### PROBLEM DETAILS
Count the lines below that contain the word "section", and give only that number.

(Dataset excerpts)
# # # # # # #
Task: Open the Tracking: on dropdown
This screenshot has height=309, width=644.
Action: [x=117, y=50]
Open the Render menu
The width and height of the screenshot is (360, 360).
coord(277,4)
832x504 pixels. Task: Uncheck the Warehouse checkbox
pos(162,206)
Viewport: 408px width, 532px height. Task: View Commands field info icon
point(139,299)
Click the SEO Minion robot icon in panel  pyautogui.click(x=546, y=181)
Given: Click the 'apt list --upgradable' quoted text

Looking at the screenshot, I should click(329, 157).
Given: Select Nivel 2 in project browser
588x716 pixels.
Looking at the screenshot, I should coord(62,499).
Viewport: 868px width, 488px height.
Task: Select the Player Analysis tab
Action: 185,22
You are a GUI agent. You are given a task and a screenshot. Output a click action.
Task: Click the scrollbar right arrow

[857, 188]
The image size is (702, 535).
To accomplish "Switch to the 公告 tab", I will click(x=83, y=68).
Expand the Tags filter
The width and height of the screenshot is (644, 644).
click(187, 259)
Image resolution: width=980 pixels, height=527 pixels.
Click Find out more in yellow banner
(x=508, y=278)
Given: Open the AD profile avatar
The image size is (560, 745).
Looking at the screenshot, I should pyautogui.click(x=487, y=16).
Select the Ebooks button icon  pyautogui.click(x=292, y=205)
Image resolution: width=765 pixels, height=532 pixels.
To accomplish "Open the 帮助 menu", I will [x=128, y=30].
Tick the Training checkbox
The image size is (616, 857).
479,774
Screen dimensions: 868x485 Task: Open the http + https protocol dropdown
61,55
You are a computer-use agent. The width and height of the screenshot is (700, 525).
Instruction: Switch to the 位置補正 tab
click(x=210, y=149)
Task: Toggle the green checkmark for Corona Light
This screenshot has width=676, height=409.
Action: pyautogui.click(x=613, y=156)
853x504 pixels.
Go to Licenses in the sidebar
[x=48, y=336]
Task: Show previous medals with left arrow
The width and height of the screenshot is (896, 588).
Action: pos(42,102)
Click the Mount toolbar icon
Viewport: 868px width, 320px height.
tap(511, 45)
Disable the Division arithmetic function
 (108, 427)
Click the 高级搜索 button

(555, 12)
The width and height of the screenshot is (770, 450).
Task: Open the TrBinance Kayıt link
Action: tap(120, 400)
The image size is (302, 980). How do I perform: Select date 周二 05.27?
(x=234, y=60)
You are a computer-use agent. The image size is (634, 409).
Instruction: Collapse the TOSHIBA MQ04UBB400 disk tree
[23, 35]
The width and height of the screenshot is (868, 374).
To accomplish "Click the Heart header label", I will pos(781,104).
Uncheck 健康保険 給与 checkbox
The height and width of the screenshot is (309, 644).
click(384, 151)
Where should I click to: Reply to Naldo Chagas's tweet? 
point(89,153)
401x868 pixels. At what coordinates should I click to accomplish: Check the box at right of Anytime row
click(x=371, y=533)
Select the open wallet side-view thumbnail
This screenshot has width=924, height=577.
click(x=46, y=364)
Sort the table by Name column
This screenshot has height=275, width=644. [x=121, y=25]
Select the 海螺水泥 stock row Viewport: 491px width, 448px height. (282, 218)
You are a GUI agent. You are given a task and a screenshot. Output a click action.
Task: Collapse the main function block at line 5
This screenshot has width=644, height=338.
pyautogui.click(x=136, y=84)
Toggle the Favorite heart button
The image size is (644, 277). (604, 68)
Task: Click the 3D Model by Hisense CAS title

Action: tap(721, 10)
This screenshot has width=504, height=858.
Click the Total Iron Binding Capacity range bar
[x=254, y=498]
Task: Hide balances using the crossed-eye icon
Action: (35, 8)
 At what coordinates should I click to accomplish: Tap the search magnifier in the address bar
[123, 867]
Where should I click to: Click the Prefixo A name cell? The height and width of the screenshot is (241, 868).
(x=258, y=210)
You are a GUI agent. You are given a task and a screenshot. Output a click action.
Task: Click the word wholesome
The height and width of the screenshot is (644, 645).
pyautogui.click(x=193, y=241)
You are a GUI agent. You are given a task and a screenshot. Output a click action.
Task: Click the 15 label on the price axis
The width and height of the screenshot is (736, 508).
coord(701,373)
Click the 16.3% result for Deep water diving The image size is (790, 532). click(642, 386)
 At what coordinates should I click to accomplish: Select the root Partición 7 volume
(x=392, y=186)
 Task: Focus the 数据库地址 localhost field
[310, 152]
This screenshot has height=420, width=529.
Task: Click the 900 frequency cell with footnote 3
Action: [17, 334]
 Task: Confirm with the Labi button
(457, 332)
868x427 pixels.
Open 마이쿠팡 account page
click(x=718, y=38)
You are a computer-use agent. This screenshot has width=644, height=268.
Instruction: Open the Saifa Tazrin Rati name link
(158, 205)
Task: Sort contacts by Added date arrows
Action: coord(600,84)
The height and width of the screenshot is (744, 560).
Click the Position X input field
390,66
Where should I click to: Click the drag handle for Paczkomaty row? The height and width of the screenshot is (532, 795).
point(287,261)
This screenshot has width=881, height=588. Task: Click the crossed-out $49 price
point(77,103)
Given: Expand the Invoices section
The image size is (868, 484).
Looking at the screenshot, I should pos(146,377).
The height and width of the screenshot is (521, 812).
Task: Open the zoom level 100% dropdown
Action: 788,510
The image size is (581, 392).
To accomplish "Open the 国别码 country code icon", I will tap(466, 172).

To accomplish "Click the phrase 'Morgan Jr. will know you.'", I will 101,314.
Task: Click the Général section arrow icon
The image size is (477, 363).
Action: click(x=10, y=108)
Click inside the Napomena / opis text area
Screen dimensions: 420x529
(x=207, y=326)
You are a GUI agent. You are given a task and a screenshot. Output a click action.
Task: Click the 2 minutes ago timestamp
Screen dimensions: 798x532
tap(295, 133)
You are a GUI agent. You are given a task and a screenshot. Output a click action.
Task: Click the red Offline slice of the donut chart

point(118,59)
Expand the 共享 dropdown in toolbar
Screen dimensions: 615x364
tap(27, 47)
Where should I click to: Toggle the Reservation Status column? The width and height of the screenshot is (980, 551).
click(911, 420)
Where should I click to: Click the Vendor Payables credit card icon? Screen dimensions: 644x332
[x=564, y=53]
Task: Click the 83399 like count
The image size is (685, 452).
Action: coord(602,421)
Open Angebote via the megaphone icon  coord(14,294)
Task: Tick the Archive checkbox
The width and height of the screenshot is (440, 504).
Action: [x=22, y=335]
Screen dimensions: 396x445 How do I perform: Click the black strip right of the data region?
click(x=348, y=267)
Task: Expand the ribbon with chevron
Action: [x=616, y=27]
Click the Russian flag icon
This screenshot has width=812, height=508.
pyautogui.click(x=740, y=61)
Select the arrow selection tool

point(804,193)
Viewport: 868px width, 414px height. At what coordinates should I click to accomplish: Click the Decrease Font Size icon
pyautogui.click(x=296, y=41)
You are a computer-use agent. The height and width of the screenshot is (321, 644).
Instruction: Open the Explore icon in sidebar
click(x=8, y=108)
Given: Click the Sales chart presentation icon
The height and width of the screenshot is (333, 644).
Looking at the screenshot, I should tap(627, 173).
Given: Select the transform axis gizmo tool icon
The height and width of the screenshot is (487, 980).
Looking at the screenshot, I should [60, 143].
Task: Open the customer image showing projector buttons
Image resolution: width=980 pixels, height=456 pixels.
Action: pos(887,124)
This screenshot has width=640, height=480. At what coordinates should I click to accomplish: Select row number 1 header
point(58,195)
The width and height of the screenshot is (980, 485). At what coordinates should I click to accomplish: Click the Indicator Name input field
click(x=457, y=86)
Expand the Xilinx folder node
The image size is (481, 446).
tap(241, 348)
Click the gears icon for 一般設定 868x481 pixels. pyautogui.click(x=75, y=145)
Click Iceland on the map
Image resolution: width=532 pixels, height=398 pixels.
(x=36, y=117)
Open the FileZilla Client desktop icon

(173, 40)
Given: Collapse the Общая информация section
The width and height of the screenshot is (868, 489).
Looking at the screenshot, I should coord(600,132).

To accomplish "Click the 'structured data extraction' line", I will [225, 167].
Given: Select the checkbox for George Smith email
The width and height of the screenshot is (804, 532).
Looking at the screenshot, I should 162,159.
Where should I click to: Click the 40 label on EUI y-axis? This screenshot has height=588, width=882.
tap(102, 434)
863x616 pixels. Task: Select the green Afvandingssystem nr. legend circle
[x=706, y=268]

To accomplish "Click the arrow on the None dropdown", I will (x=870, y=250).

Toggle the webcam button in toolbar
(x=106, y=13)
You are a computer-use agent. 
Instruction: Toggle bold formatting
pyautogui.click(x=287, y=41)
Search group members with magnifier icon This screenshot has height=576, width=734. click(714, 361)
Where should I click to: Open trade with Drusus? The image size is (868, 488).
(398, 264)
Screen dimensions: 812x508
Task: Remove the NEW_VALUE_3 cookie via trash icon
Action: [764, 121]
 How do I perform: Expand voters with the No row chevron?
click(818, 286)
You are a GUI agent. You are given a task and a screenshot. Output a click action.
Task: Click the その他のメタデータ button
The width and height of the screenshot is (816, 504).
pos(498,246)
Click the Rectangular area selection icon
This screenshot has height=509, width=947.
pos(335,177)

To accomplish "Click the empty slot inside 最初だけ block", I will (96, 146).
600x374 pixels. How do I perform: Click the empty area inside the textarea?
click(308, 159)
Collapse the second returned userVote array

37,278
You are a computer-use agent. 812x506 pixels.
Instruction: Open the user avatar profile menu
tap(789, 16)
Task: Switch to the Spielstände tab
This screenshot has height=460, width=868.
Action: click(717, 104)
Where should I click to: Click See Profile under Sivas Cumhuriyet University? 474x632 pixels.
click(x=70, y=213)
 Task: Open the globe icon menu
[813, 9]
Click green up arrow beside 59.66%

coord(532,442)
# # # # # # #
### OUTPUT FOR THIS TASK
3